ABOUT THIS EXERCISE.
Go through the lines below and retype each one exactly.

LISTED ENTRIES.
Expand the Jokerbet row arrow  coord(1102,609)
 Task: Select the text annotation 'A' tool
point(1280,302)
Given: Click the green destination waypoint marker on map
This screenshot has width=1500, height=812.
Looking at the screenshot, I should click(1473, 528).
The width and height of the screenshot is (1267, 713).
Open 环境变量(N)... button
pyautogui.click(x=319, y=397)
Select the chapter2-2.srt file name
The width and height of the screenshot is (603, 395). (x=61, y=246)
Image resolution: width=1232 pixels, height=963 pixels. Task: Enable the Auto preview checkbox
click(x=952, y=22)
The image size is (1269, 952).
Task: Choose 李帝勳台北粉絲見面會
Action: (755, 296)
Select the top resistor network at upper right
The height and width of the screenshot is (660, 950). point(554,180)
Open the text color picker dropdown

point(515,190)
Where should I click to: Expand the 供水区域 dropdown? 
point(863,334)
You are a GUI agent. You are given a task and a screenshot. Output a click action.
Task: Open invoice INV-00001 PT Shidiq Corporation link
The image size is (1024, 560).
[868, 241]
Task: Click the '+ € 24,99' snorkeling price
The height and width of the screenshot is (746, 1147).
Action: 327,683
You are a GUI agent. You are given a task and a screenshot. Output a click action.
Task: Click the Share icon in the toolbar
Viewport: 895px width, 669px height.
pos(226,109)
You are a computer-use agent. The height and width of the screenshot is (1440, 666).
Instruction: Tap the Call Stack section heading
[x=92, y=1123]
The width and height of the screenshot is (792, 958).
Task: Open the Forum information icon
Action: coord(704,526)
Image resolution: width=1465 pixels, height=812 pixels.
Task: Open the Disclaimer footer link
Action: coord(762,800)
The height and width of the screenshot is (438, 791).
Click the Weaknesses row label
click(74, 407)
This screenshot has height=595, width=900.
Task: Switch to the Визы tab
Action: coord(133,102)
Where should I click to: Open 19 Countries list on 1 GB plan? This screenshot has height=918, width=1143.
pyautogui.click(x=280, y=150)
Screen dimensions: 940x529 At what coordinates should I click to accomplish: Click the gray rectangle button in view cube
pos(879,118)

ANSWER BELOW.
Expand the Jokerbet row arrow  coord(1102,609)
 Task: Select the text annotation 'A' tool
point(1280,302)
Given: Click the green destination waypoint marker on map
This screenshot has width=1500, height=812.
Looking at the screenshot, I should click(1473, 528).
The width and height of the screenshot is (1267, 713).
Open 环境变量(N)... button
pyautogui.click(x=319, y=397)
Select the chapter2-2.srt file name
The width and height of the screenshot is (603, 395). (x=61, y=246)
Image resolution: width=1232 pixels, height=963 pixels. Task: Enable the Auto preview checkbox
click(x=952, y=22)
The image size is (1269, 952).
Task: Choose 李帝勳台北粉絲見面會
Action: (755, 296)
Select the top resistor network at upper right
The height and width of the screenshot is (660, 950). point(554,180)
Open the text color picker dropdown

point(515,190)
Where should I click to: Expand the 供水区域 dropdown? 
point(863,334)
You are a GUI agent. You are given a task and a screenshot. Output a click action.
Task: Open invoice INV-00001 PT Shidiq Corporation link
The image size is (1024, 560).
[868, 241]
Task: Click the '+ € 24,99' snorkeling price
The height and width of the screenshot is (746, 1147).
Action: 327,683
You are a GUI agent. You are given a task and a screenshot. Output a click action.
Task: Click the Share icon in the toolbar
Viewport: 895px width, 669px height.
pos(226,109)
You are a computer-use agent. The height and width of the screenshot is (1440, 666).
Instruction: Tap the Call Stack section heading
[x=92, y=1123]
The width and height of the screenshot is (792, 958).
Task: Open the Forum information icon
Action: coord(704,526)
Image resolution: width=1465 pixels, height=812 pixels.
Task: Open the Disclaimer footer link
Action: coord(762,800)
The height and width of the screenshot is (438, 791).
Click the Weaknesses row label
click(74, 407)
This screenshot has height=595, width=900.
Task: Switch to the Визы tab
Action: coord(133,102)
Where should I click to: Open 19 Countries list on 1 GB plan? This screenshot has height=918, width=1143.
pyautogui.click(x=280, y=150)
Screen dimensions: 940x529 At what coordinates should I click to accomplish: Click the gray rectangle button in view cube
pos(879,118)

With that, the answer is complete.